#### BRANO
━━━━

PremessaNel corso del Novecento – e, in particolare, dalla seconda metà del secolo – la metafora dell'alveare, da sempre comune nel discorso politico e morale, è andata assumendo una sempre più marcata connotazione negativa. Fino ad allora, l'alveare, lo sciame, l'ape erano stati utilizzati, tendenzialmente, come esempi positivi della società, dello stato, del cittadino. A questa immagine positiva si accostano, via via, una serie di immagini negative. Anche in ambito architettonico, del resto, all'alveare come costruzione ideale e all'ape come architetto naturale veniva gradualmente accostata, quando non sostituita, l'immagine negativa dei grandi “alveari” dei quartieri dormitorio: monotoni, affollati e alienanti.
Due elementi hanno – in primo luogo –
favorito questa reinterpretazione. Da un lato, una minore propensione
– in società multietiche e post-tradizionali – a discutere sulla
“natura” della società, ossia a distinguere tra società più o
meno naturali. L'argomento naturalistico – secondo cui qualcosa è
valutato positivamente per il solo fatto di essere “naturale” -
ha perso efficacia, per lo meno in ambito politico e sociale, fino ad
essere considerato come un argomento di per sé fallace. Ha perso
efficacia – curiosamente – nello stesso momento in cui la
guadagnava in altri ambiti (basta pensare all'idea del “naturale”
come “positivo” diffusa dai movimenti ecologisti e new age).
Dall'altro lato, in contesti culturali che condividono un punto di
vista individualistico sull'uomo e sulla società (sempre più
chiamata a favorire, e non a ostacolare, lo sviluppo autonomo
dell'individuo, così come lo stato è chiamato a riconoscere e
promuovere i diritti individuali), l'ape operaia che sacrifica la
propria individualità al bene della comunità ha perso, fatalmente,
la connotazione di modello positivo.
È possibile – a titolo di esempio –
prendere in considerazione alcuni usi recenti, apparsi nella
pubblicistica e in testi di teoria politica, della metafora. È
interessante notare – ad esempio – come l'uso dell'alveare come
modello positivo riappare, negli ultimi anni, in testi che
intervengono, in maniera diversa, nel dibattito contemporaneo sul
“neoliberismo” o sul ruolo del “capitalismo finanziario”.

━━━━

#### CONSEGNA 1
Nel brano sulla metafora dell'alveare, in quale periodo questa metafora ha preso un senso sempre più negativo?
#### CONSEGNA 2
Traduci in inglese questa frase del brano sulla metafora dell'alveare: "Fino ad allora, l'alveare, lo sciame, l'ape erano stati utilizzati, tendenzialmente, come esempi positivi della società, dello stato, del cittadino."
#### CONSEGNA 3
Elenca tutti gli aggettivi che il brano sulla metafora dell'alveare usa per descrivere i grandi "alveari" dei quartieri dormitorio.

#### DATI FORNITI
━━━━

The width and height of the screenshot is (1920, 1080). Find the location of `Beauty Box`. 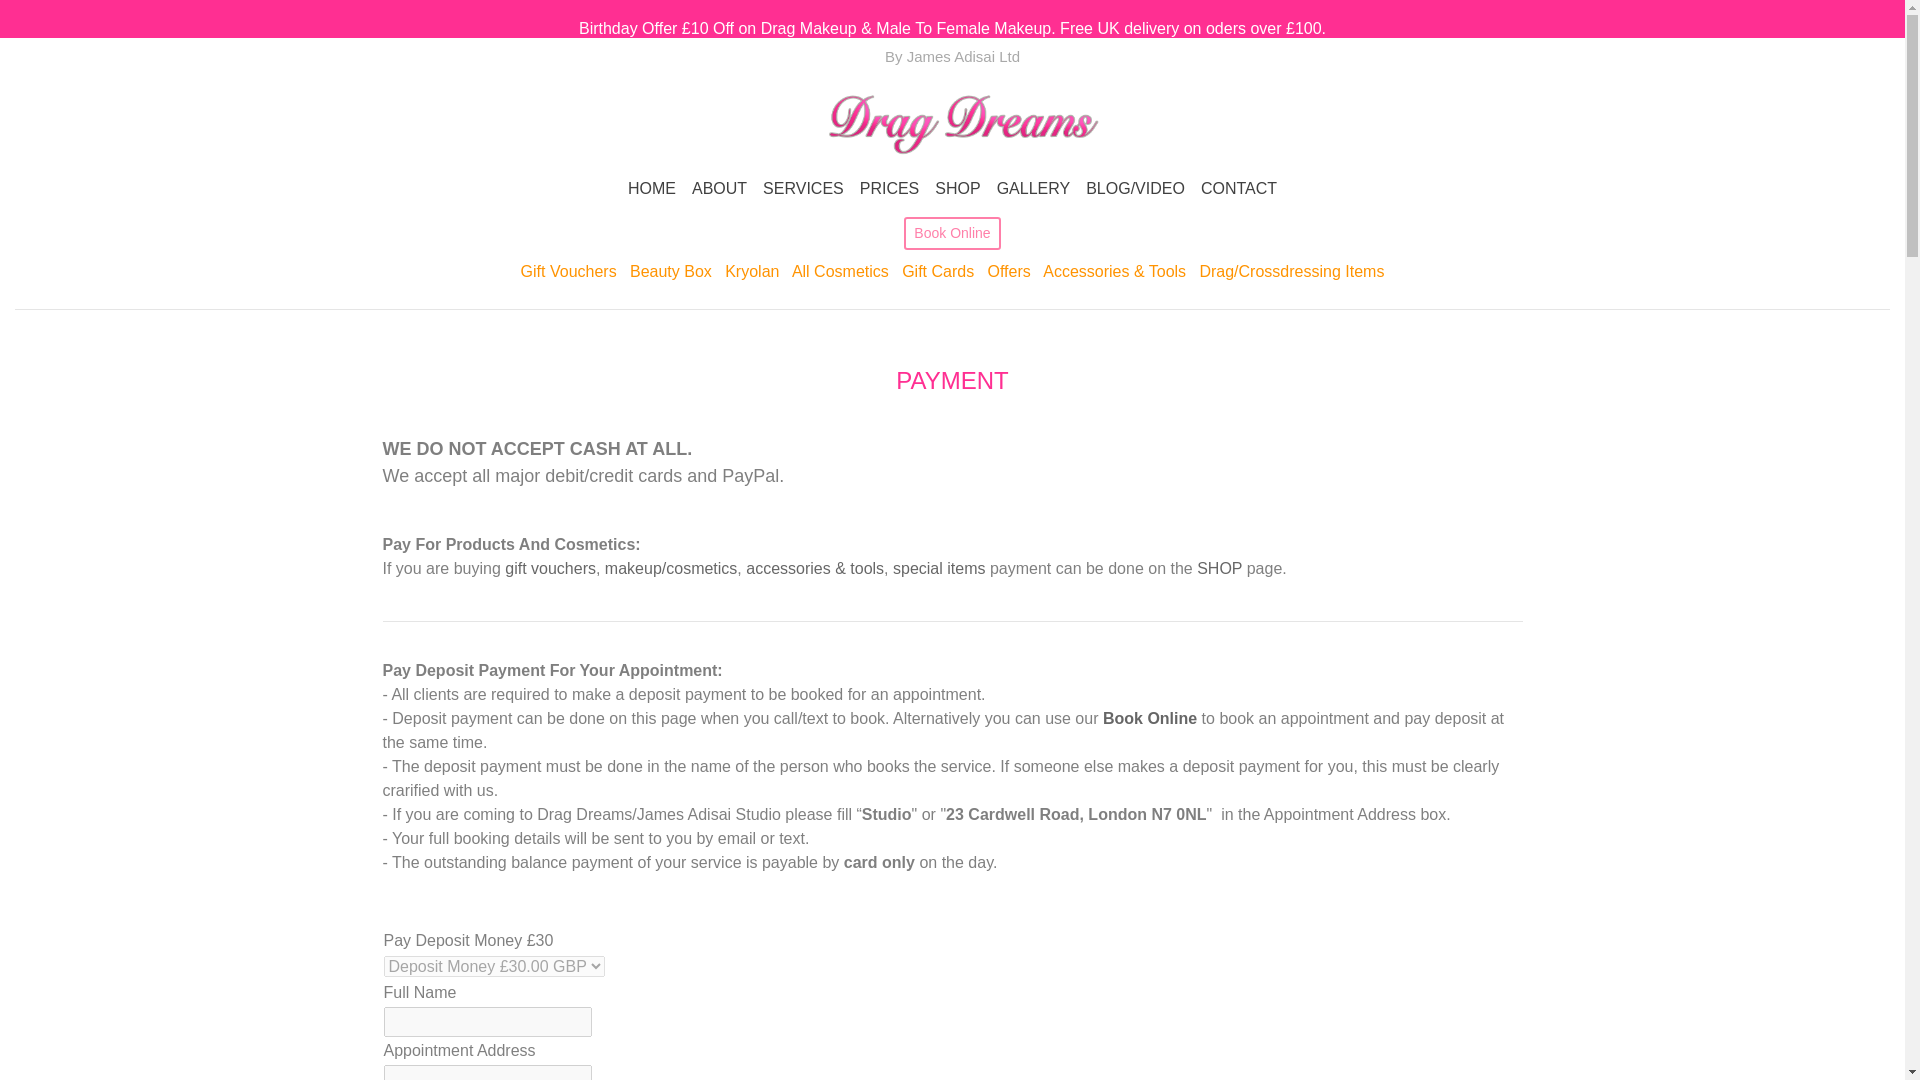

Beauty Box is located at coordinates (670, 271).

━━━━

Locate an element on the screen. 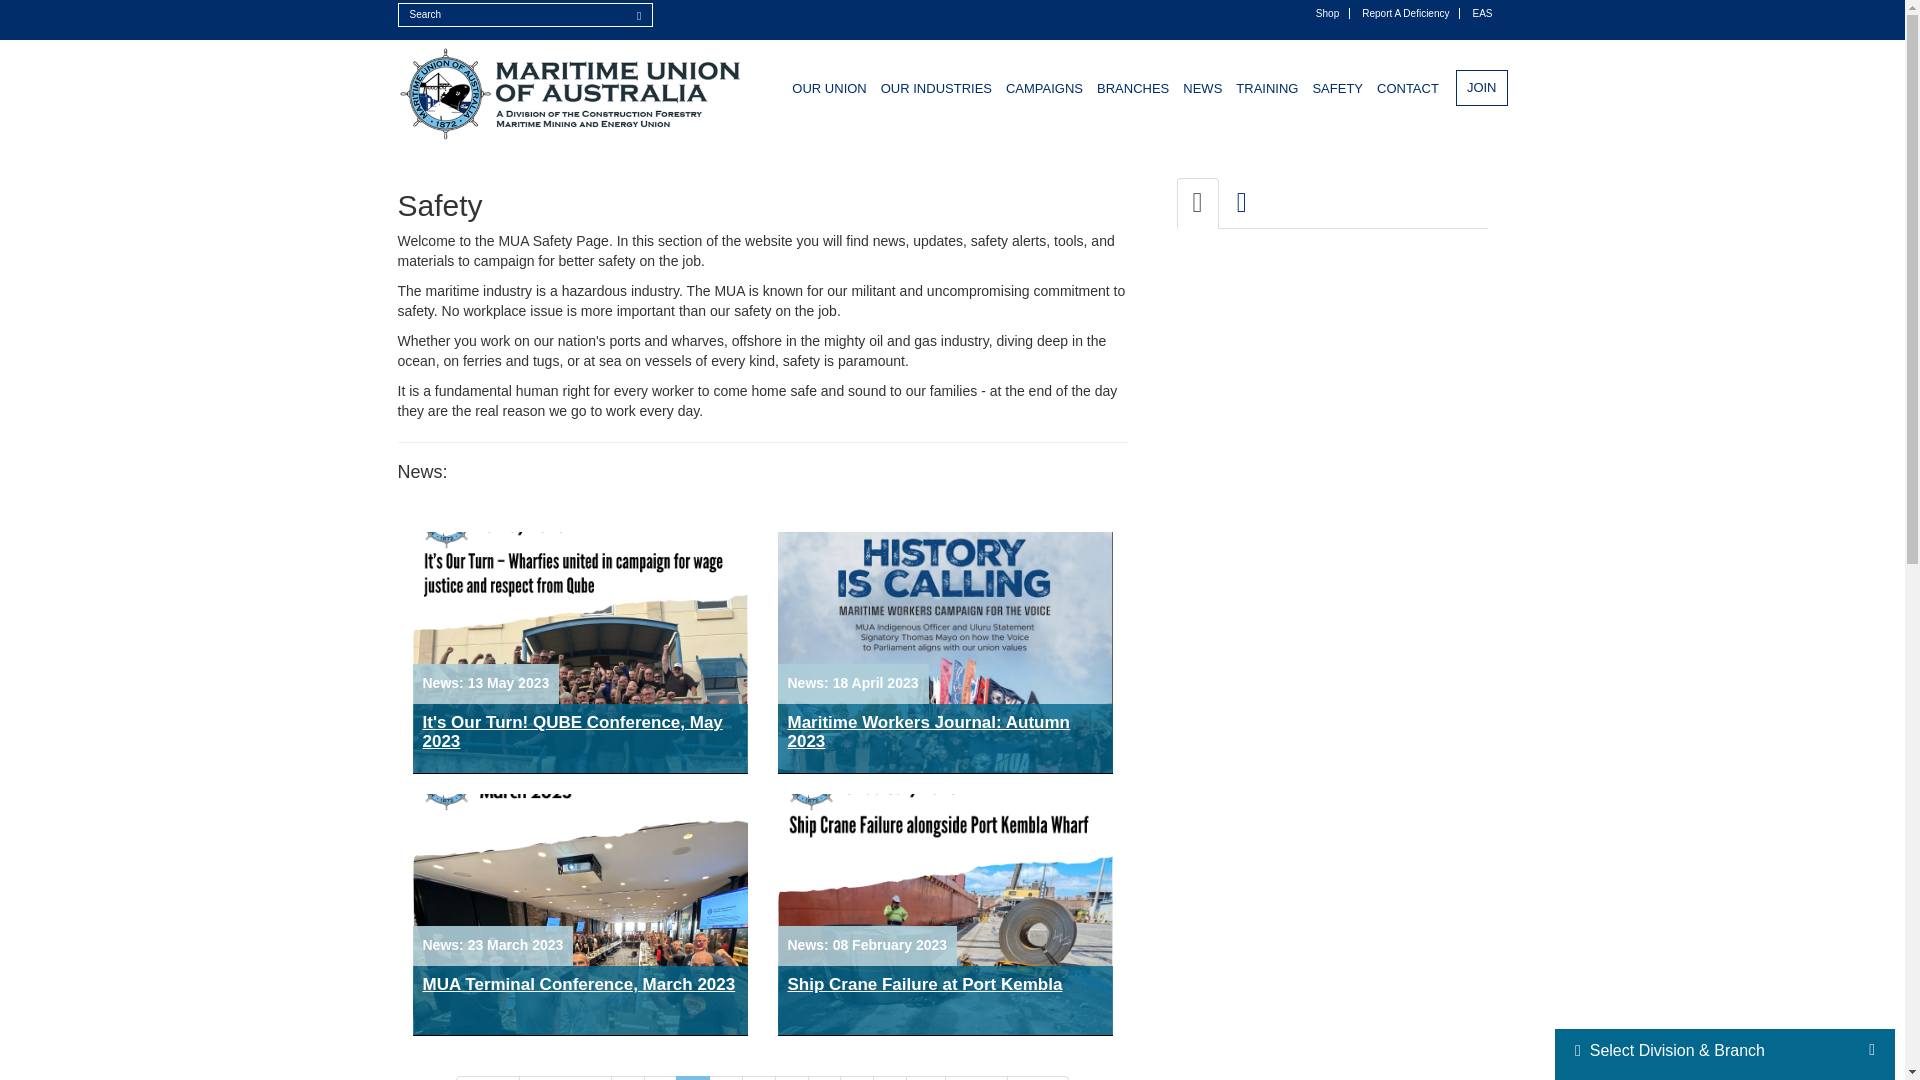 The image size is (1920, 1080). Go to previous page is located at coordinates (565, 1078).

━━━━

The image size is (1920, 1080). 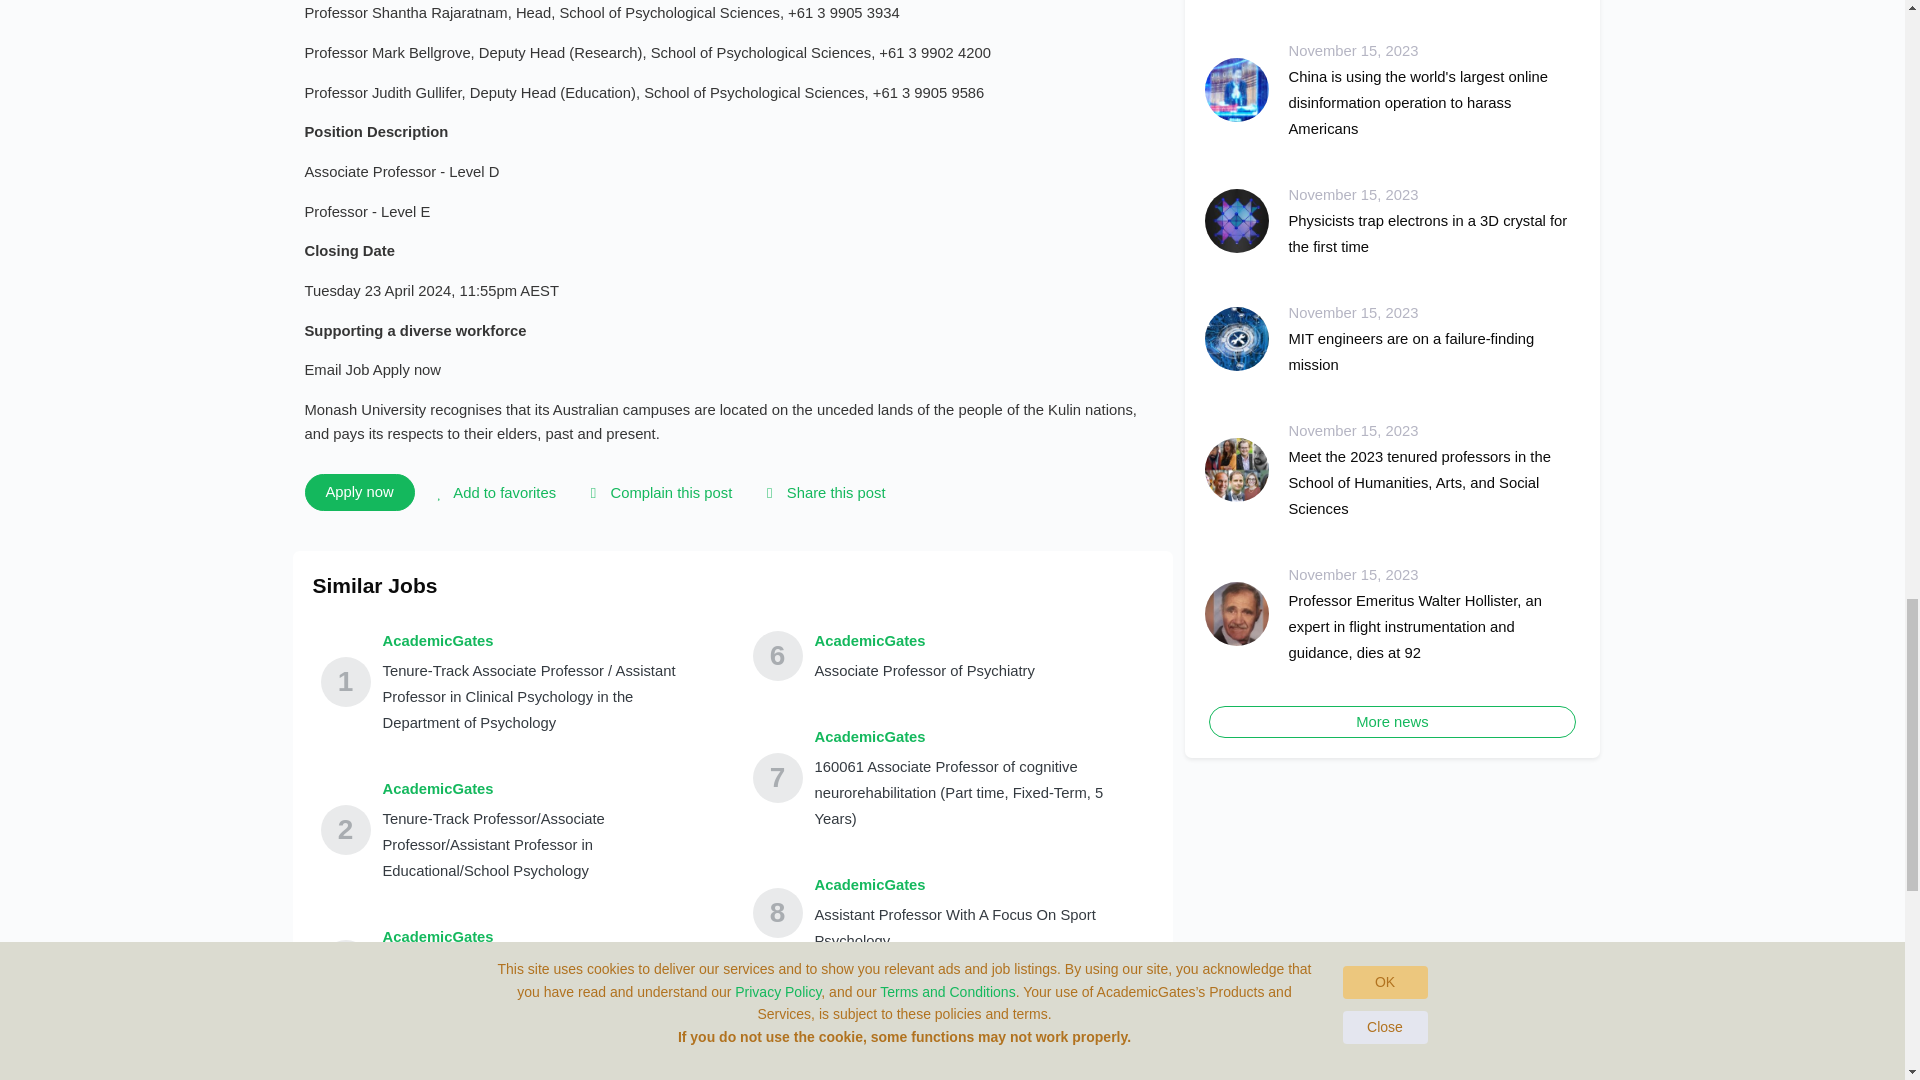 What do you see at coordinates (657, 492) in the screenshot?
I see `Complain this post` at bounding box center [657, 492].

━━━━

#### RISULTATO ATTESO 1
Nel corso del Novecento, in particolare dalla seconda metà del secolo.

#### RISULTATO ATTESO 2
Until then, the beehive, the swarm, and the bee had generally been used as positive examples of society, of the state, of the citizen.

#### RISULTATO ATTESO 3
monotoni, affollati, alienanti